[Pixel coordinate grounding data]
____

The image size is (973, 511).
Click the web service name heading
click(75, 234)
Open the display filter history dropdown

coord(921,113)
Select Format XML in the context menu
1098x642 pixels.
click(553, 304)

____

Action item: Could you return the complete set of entries exactly?

Written response:
The image size is (973, 511).
Click the web service name heading
click(75, 234)
Open the display filter history dropdown

coord(921,113)
Select Format XML in the context menu
1098x642 pixels.
click(553, 304)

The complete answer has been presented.